---------- EXERCISE MATERIALS ----------

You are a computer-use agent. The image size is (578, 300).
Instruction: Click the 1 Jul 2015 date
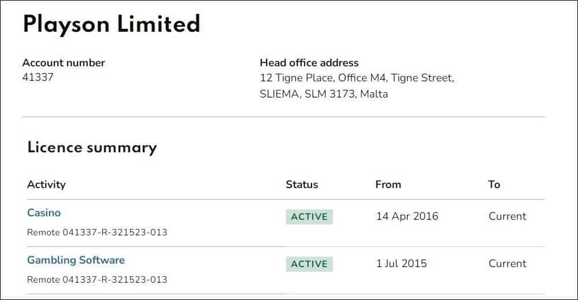point(401,264)
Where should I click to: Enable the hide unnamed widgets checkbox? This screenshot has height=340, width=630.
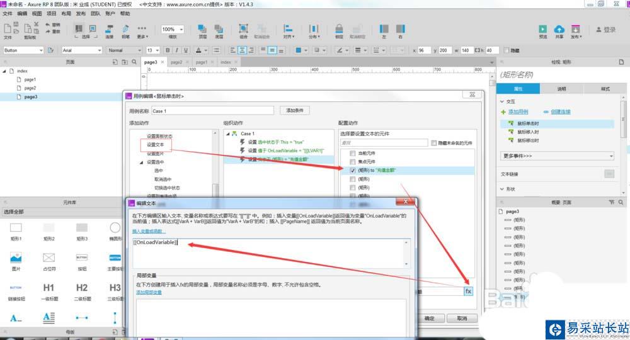tap(433, 143)
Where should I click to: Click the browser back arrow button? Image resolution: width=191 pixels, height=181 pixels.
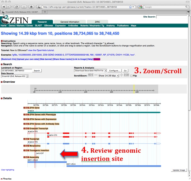pyautogui.click(x=4, y=7)
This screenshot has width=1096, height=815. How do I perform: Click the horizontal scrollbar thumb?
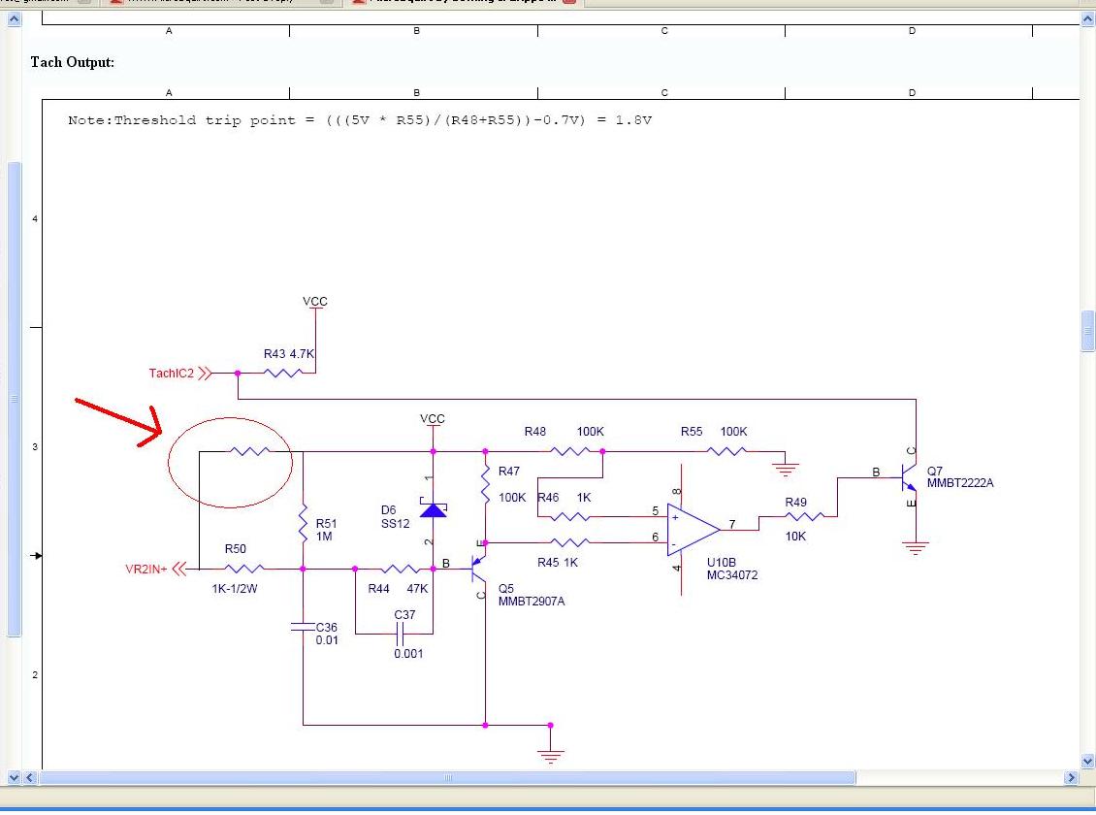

----------

## WORK ITEM
Write every entry out again exactly, dropping the pictures.

## SOLUTION FOR THIS EXERCISE
You are a computer-use agent. The image size is (578, 300).
Instruction: Click the 1 Jul 2015 date
point(401,264)
Where should I click to: Enable the hide unnamed widgets checkbox? This screenshot has height=340, width=630.
tap(433, 143)
Where should I click to: Click the browser back arrow button? Image resolution: width=191 pixels, height=181 pixels.
pyautogui.click(x=4, y=7)
This screenshot has width=1096, height=815. How do I perform: Click the horizontal scrollbar thumb?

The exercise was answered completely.